Your waiter gets roped into being the Watson to Tails’ Sherlock, or perhaps the Tails to Tails’ Sonic. As an outsider to the group, you’ll be getting to know everyone through a filter: each attendee has been given a role to play, and a hidden motive. But how does truth pass amongst those who are trying to be who they’re not? And how successful can that ever be?
I, too, am playing a role. My character may have been a stranger to these people, but I’m not. I’ve been playing Sonic games for decades. I know Tails, and I even know Blaze. I’ve met them on adventures and known them in peril. But those, too, are roles. To meet them in another light is to see a different side of the same person.

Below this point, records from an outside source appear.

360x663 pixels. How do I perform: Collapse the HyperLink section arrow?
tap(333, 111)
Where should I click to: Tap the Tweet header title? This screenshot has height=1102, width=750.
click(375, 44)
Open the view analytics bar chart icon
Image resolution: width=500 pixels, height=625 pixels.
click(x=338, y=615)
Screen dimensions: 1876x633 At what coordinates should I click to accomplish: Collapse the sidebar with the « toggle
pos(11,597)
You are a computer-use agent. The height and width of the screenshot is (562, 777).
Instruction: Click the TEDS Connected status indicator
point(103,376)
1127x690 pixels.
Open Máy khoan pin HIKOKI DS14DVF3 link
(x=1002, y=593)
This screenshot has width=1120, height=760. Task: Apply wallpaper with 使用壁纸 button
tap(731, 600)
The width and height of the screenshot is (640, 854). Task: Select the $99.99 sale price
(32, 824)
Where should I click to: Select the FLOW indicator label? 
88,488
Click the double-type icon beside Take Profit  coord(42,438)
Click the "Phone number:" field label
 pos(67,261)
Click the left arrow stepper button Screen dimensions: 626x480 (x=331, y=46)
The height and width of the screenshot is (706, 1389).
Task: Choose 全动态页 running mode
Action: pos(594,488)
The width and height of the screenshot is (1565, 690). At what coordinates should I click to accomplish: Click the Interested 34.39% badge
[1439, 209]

The mystery is trivial. Often, so are parties. But meaning can be made in a trivial space. To spend time with these characters, in this light, is to meet them all over again, even as you’re meeting them through interrogations and presentations of evidence. These conversations are almost always funny, as characters share parts of themselves or argue. At times, they’re even vulnerable. That happens at parties, too. It’s not all sweet, though; in its final moments, the game sends some mixed messages on how identity gets filtered through roles, and how we respond to those who aren’t invited to the party. There’s a generous read of the game’s ending, but it wasn’t the first one that came to mind. I ultimately came to believe that generous interpretation, but the party still ended on a sour note for me.
Some have maligned Sonic games for their expansive cast, and recent entries have focused solely on the titular hedgehog. I’ve enjoyed those, but I’d like to see more games that take a risk on some of these side players. They don’t always need to kill the main guy off, though. Sonic games don’t need to end for new kinds of games to begin.
Played on PC for review. Game completed in just over three hours.